René Guénon
Considerazioni sull’Iniziazione
VI - Sintesi e sincretismo
Dicevamo poco fa che non solo è inutile, ma talvolta anche
pericoloso, voler mescolare elementi rituali che appartengano a forme
tradizionali differenti, e che ciò è vero non soltanto nell’ambito iniziatico
al quale lo applicavamo prima di tutto; di fatto le cose stanno in realtà in
questo modo per tutto l’insieme dell’ambito tradizionale, e crediamo non sia
privo d’interesse esaminare ora tale questione in tutta la sua generalità,
anche se ciò può aver l’aria di allontanarci un po’ dalle considerazioni che
più direttamente si riferiscono all’iniziazione. Poiché la commistione in
questione costituisce in fondo soltanto un caso particolare di quello che può
propriamente esser chiamato «sincretismo», ci toccherà a tal proposito incominciare
con il precisar bene cosa occorra intendere con tale termine, e ciò tanto più
giustificatamente in quanto quelli fra i nostri contemporanei che hanno la
pretesa di studiare le dottrine tradizionali senza penetrarne per nulla
l’essenza, quelli, soprattutto, che le esaminano da un punto di vista «storico»
e di pura erudizione, hanno nella maggioranza dei casi una indisponente
tendenza a confondere «sintesi» con «sincretismo». Questa osservazione si
applica, in maniera del tutto generale, tanto allo studio «profano» delle
dottrine di tipo exoterico quanto a quelle di ordine esoterico; del resto, la
distinzione tra le une e le altre raramente viene fatta come dovrebbe esserlo,
ed è in conseguenza di ciò che la sedicente «scienza delle religioni» si occupa
di una quantità di cose che in realtà di «religioso» non hanno nulla, quali ad
esempio, come già indicavamo poco fa, i misteri iniziatici dell’antichità. Tale
«scienza» assevera da sola chiaramente il proprio carattere «profano» ‑ nella
peggiore accezione del termine ‑, quando pone come principio che chi sia fuori
di qualsiasi religione, e di conseguenza non possa avere della religione (noi
diremmo invece della tradizione, senza specificarne nessuna particolare
modalità) se non una conoscenza del tutto esteriore, è il solo a essere
qualificato per occuparsene «scientificamente». La verità è che, sotto il
pretesto di una conoscenza disinteressata, si dissimula un’intenzione
decisamente antitradizionale: si tratta di una «critica» destinata anzitutto, nell’intenzione
dei suoi promotori, e meno consapevolmente forse in coloro che li seguono, a
distruggere qualsiasi tradizione, poiché in esse vuol vedere soltanto, per
partito preso, un insieme di fatti psicologici, sociali o d’altro genere, ma in
tutti i casi puramente umani. Non insisteremo però oltre su questo punto,
giacché, oltre al fatto che abbiamo già avuto frequenti occasioni di trattarne
in altre sedi, al presente ci proponiamo soltanto di segnalare una confusione
che, quantunque ben caratteristica di questa speciale mentalità, può
evidentemente esistere altresì indipendentemente da simile intenzione
antitradizionale.
+--
*Compito assegnato:*
Rispondi a queste domande sul brano su sintesi e sincretismo, numerando le risposte allo stesso modo:
1. Con che cosa tende a confondere la «sintesi» chi studia le dottrine tradizionali da un punto di vista «storico» e di pura erudizione?
2. Quale esempio dà il brano di cose di cui si occupa la «scienza delle religioni» pur non avendo nulla di «religioso»?
3. Che cosa vuol vedere nelle tradizioni la «critica» di cui parla il brano?

*Contenuto dei dati:*
+--
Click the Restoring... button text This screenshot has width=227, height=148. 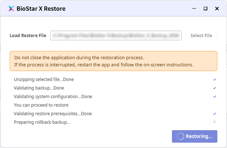pyautogui.click(x=199, y=136)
+--
*Risposta:*
1. Con il «sincretismo».
2. I misteri iniziatici dell'antichità.
3. Soltanto un insieme di fatti psicologici, sociali o d'altro genere, ma in tutti i casi puramente umani.